> **DESCRIPTION OF THE TASK**
Rewrite the records below, substituting "px" for every occurrence of "pixels" and leaving everything else unchanged.

==================================================

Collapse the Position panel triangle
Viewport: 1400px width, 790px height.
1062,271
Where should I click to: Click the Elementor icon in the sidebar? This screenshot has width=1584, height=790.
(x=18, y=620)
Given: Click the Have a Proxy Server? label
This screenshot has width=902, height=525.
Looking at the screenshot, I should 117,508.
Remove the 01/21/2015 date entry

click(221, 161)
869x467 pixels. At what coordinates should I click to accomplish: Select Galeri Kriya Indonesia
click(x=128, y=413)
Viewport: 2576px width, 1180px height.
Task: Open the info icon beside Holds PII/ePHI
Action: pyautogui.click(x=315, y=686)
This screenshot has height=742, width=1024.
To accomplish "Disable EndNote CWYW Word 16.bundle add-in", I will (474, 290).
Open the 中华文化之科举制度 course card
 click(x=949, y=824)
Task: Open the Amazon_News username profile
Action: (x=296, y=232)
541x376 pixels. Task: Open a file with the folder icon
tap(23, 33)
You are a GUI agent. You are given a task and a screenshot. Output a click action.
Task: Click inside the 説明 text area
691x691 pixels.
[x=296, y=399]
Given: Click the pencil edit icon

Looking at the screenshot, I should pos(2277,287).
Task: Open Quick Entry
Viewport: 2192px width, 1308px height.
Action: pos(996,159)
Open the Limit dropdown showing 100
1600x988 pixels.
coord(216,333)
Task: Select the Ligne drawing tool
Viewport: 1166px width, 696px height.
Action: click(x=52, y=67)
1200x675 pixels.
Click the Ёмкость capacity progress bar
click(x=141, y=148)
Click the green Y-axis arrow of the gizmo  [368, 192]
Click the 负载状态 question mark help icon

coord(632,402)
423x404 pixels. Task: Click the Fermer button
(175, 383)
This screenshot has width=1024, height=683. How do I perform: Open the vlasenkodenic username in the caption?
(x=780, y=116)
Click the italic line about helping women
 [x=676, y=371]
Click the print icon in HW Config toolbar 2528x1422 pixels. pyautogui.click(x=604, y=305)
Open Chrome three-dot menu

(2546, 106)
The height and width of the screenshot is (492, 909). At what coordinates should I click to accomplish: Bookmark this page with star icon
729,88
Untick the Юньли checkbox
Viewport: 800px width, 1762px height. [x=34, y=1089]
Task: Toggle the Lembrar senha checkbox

==================================================

> **WRITTEN REPLY**
Collapse the Position panel triangle
Viewport: 1400px width, 790px height.
1062,271
Where should I click to: Click the Elementor icon in the sidebar? This screenshot has width=1584, height=790.
(x=18, y=620)
Given: Click the Have a Proxy Server? label
This screenshot has width=902, height=525.
Looking at the screenshot, I should 117,508.
Remove the 01/21/2015 date entry

click(221, 161)
869x467 px. At what coordinates should I click to accomplish: Select Galeri Kriya Indonesia
click(x=128, y=413)
Viewport: 2576px width, 1180px height.
Task: Open the info icon beside Holds PII/ePHI
Action: pyautogui.click(x=315, y=686)
This screenshot has height=742, width=1024.
To accomplish "Disable EndNote CWYW Word 16.bundle add-in", I will (474, 290).
Open the 中华文化之科举制度 course card
 click(x=949, y=824)
Task: Open the Amazon_News username profile
Action: (x=296, y=232)
541x376 px. Task: Open a file with the folder icon
tap(23, 33)
You are a GUI agent. You are given a task and a screenshot. Output a click action.
Task: Click inside the 説明 text area
691x691 px.
[x=296, y=399]
Given: Click the pencil edit icon

Looking at the screenshot, I should pos(2277,287).
Task: Open Quick Entry
Viewport: 2192px width, 1308px height.
Action: pos(996,159)
Open the Limit dropdown showing 100
1600x988 px.
coord(216,333)
Task: Select the Ligne drawing tool
Viewport: 1166px width, 696px height.
Action: click(x=52, y=67)
1200x675 px.
Click the Ёмкость capacity progress bar
click(x=141, y=148)
Click the green Y-axis arrow of the gizmo  [368, 192]
Click the 负载状态 question mark help icon

coord(632,402)
423x404 px. Task: Click the Fermer button
(175, 383)
This screenshot has width=1024, height=683. How do I perform: Open the vlasenkodenic username in the caption?
(x=780, y=116)
Click the italic line about helping women
 [x=676, y=371]
Click the print icon in HW Config toolbar 2528x1422 px. pyautogui.click(x=604, y=305)
Open Chrome three-dot menu

(2546, 106)
The height and width of the screenshot is (492, 909). At what coordinates should I click to accomplish: Bookmark this page with star icon
729,88
Untick the Юньли checkbox
Viewport: 800px width, 1762px height. [x=34, y=1089]
Task: Toggle the Lembrar senha checkbox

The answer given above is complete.